Yerkin M.
October 5, 2024

Madeira — a week of fog

Seven damp days on the island, and how the weather I tried to avoid ended up making every frame.

Misty coastal cliffs at golden hour

I landed in Funchal expecting sun. What I got, for the first three days, was a ceiling of cloud that clipped the peaks at two-thirds of their height and drained every green of its chlorophyll. Coming from somewhere drier, I would have cursed it. Here, it read as a gift.

There is a specific kind of fog that only exists on Atlantic islands, where warm currents meet cold rock and the air forgets whether it is climbing or falling.

The island is small enough that you can cross its longest axis in a morning, but the weather changes every ten minutes of that drive. Cabo Girão would be clear when I left and socked in by the time I arrived. I learned, eventually, to stop planning.

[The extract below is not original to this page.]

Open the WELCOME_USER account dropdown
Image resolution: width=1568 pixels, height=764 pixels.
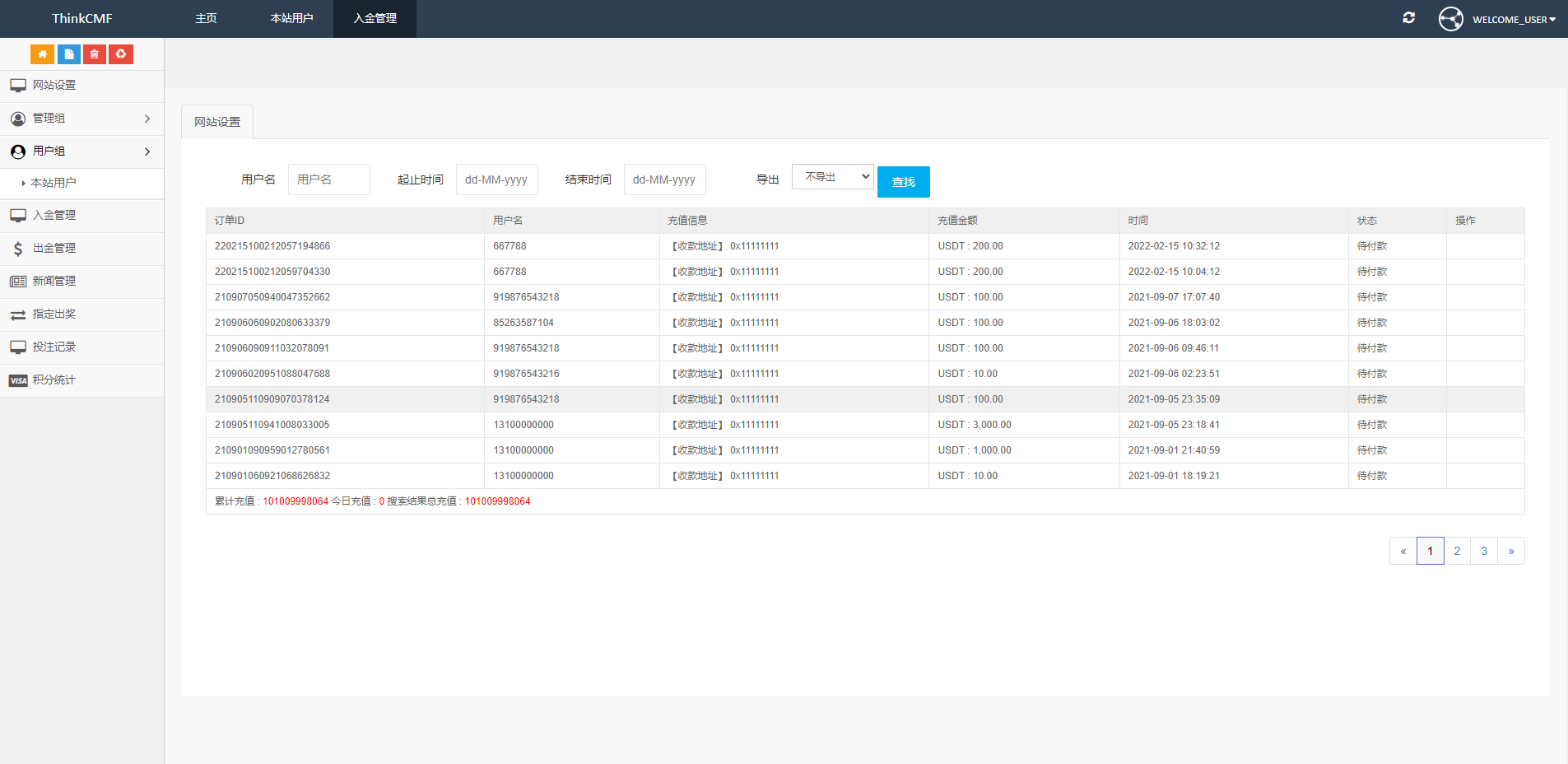tap(1513, 20)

What I packed — and what I actually used

The gear list I brought was ambitious. Two bodies, four lenses, a tripod, a collection of filters I rarely reach for. In practice, I shot almost everything with a single 35mm prime.

Winding mountain road through fog
Road to Pico do Arieiro, just before the cloud closed in again.

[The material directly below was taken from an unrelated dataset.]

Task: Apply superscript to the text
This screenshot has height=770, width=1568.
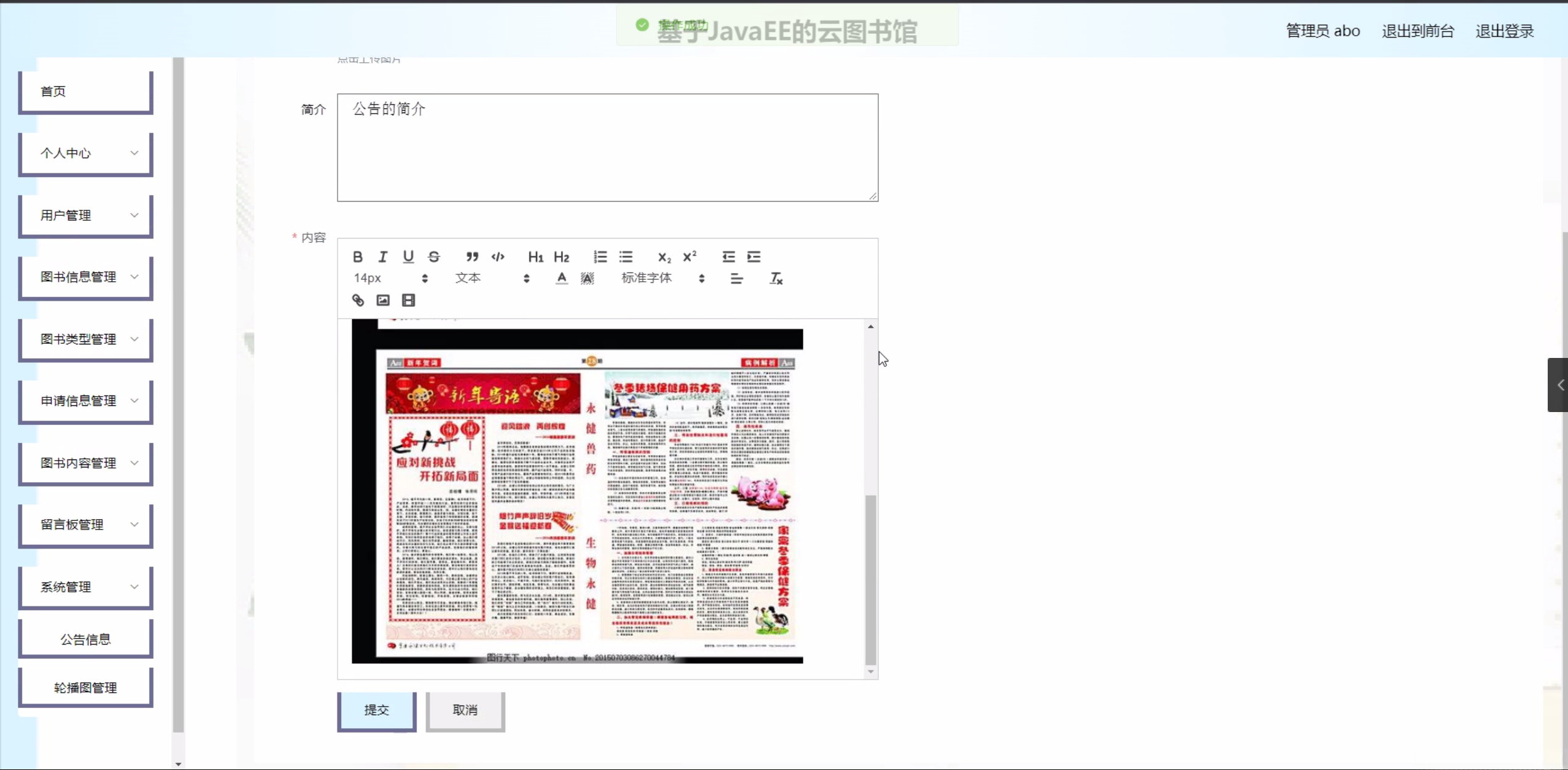Action: [690, 256]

It's not a lens story, really — it's a distance story. 35mm made me walk. When you can't zoom past the fog, you walk into it, and you find that a meter of movement changes what the light is doing to your subject more than any focal length will.

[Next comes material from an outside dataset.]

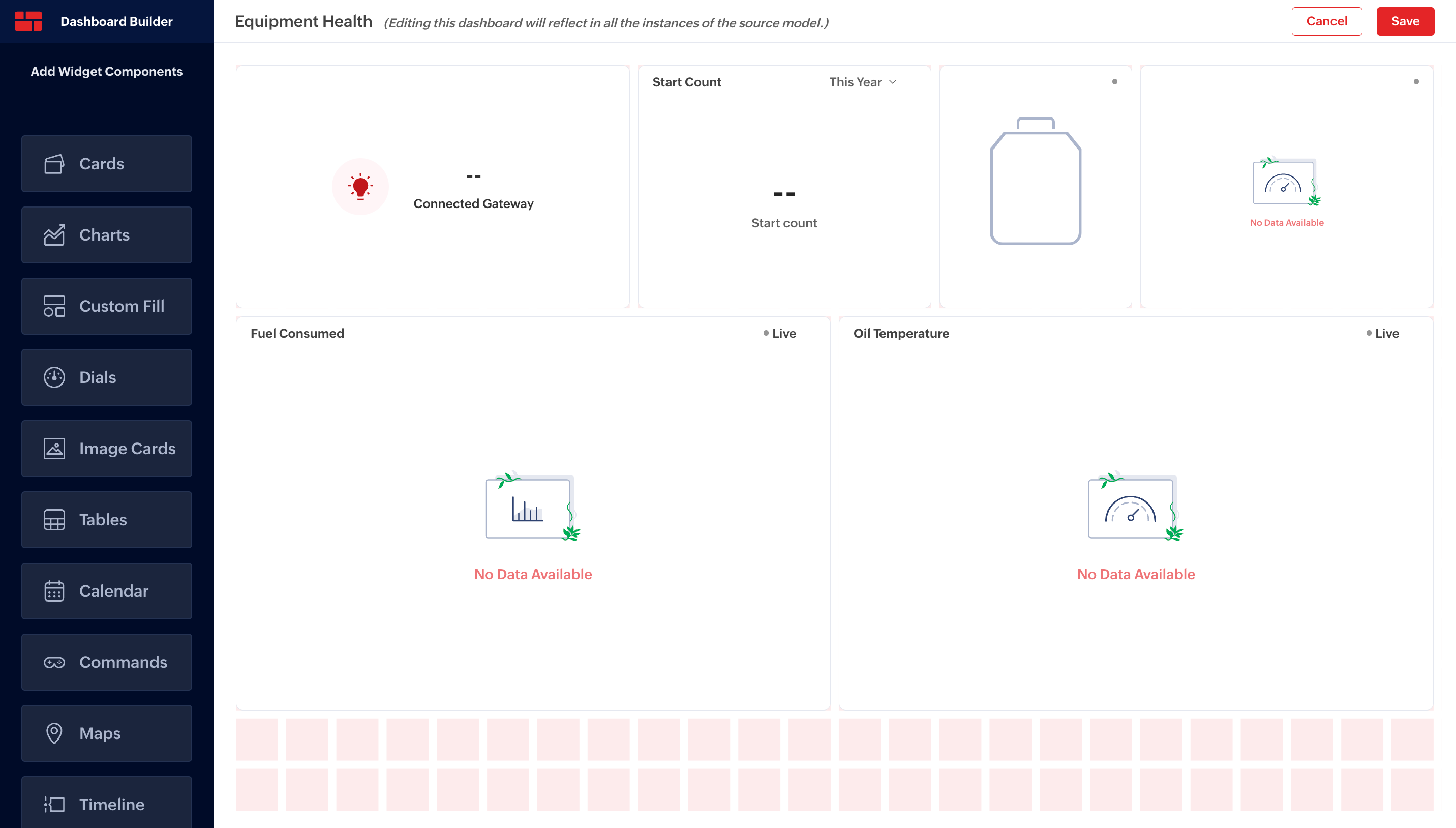1456x828 pixels.
Task: Select the Custom Fill layout icon
Action: [x=54, y=306]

Levadas, and the temptation of the obvious shot

The island is laced with irrigation channels — levadas — and the paths cut alongside them thread through laurel forest that feels, at times, like a film set. Every corner offers a shot that would be a postcard in better light. Resist them.

Soft morning light over rolling hills
Morning, east coast.
Stone alley worn by weather
A village I never learned the name of.

The frames I kept from the levadas are the ones where I stopped and waited — where a walker came up behind me, paused, and continued, and I had two seconds to read what the scene had given me. The best photograph of the trip was taken without raising the camera to my eye. I was kneeling to tie a shoelace.

A note on color

I edited these in the evenings in the rental, sitting at a wooden table that had survived at least one generation of tenants. The presets I usually lean on felt wrong. Fog has its own color temperature, and pushing contrast into it breaks the spell. I spent a long time pulling saturation back, not up. Let the green be gray. Let the sea be almost the same gray.

If you go, go for the fog. Don't chase the clear day.